10.8.2 Multi-Head Attention

Instead of single attention with \(d_{model}\)-dimensional queries/keys/values, use \(h\) parallel attention heads with \(d_k = d_{model}/h\):

\[ \text{MultiHead}(Q, K, V) = \text{Concat}(\text{head}_1, \ldots, \text{head}_h) W^O \]

where each head is:

\[ \text{head}_i = \text{Attention}(QW_i^Q, KW_i^K, VW_i^V) \]

with learned projections \(W_i^Q, W_i^K \in \mathbb{R}^{d_{model} \times d_k}\), \(W_i^V \in \mathbb{R}^{d_{model} \times d_v}\), and \(W^O \in \mathbb{R}^{hd_v \times d_{model}}\).

10.8.3 Positional Encoding

The sinusoidal positional encoding for position \(pos\) and dimension \(i\):

\[ PE_{(pos, 2i)} = \sin\left(\frac{pos}{10000^{2i/d_{model}}}\right) \] \[ PE_{(pos, 2i+1)} = \cos\left(\frac{pos}{10000^{2i/d_{model}}}\right) \]

Different frequencies allow the model to learn relative positions: for any fixed offset \(k\), \(PE_{pos+k}\) is a linear function of \(PE_{pos}\).

10.8.4 Layer Normalization

Applied after each sub-layer:

\[ \text{LayerNorm}(x) = \gamma \odot \frac{x - \mu}{\sigma + \epsilon} + \beta \]

where \(\mu\) and \(\sigma\) are the mean and standard deviation computed across the feature dimension, and \(\gamma\), \(\beta\) are learned parameters.

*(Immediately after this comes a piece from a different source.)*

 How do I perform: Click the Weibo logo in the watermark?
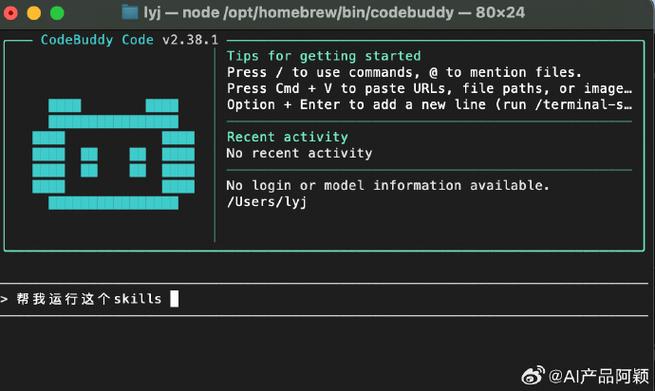coord(533,375)
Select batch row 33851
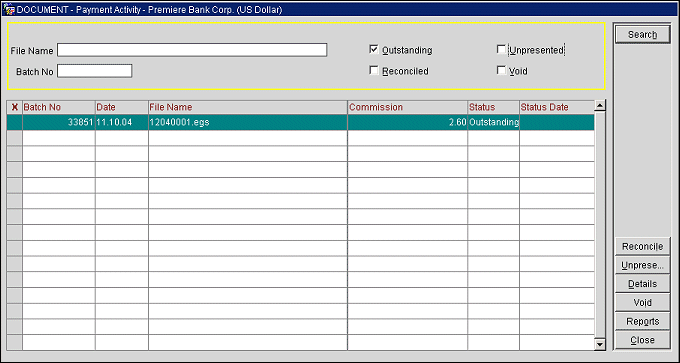 point(301,122)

10.8.5 BERT Pretraining Objectives

Masked Language Modeling (MLM):

Given input tokens \(x_1, \ldots, x_n\), randomly select 15% of positions. For selected position \(i\): - 80%: Replace \(x_i\) with [MASK] - 10%: Replace \(x_i\) with random token - 10%: Keep \(x_i\) unchanged

Train to predict the original token from the corrupted context.

Next Sentence Prediction (NSP):

Given sentence pair (A, B): - 50%: B is the actual next sentence (label: IsNext) - 50%: B is random sentence (label: NotNext)

Train to predict the relationship. (Note: Later work showed NSP provides minimal benefit; many subsequent models omit it.)

10.8.6 Attention Complexity

For sequence length \(n\) and model dimension \(d\):

  • Time complexity: \(O(n^2 d)\) — computing all pairwise attention scores
  • Space complexity: \(O(n^2 + nd)\) — storing attention matrix and activations

This quadratic scaling in \(n\) limits standard transformers to sequences of a few thousand tokens. Sparse attention variants (Longformer, BigBird) reduce this to \(O(n \sqrt{n})\) or \(O(n \log n)\).

10.8.7 Further Reading

  • Vaswani et al. (2017). “Attention Is All You Need.” The original transformer paper.
  • Devlin et al. (2019). “BERT: Pre-training of Deep Bidirectional Transformers for Language Understanding.”
  • Alsentzer et al. (2019). “Publicly Available Clinical BERT Embeddings.” The ClinicalBERT paper.
  • Gu et al. (2021). “Domain-Specific Pretraining for Vertical Search: Case Study on Biomedical Literature.” PubMedBERT paper.
  • Beltagy et al. (2020). “Longformer: The Long-Document Transformer.”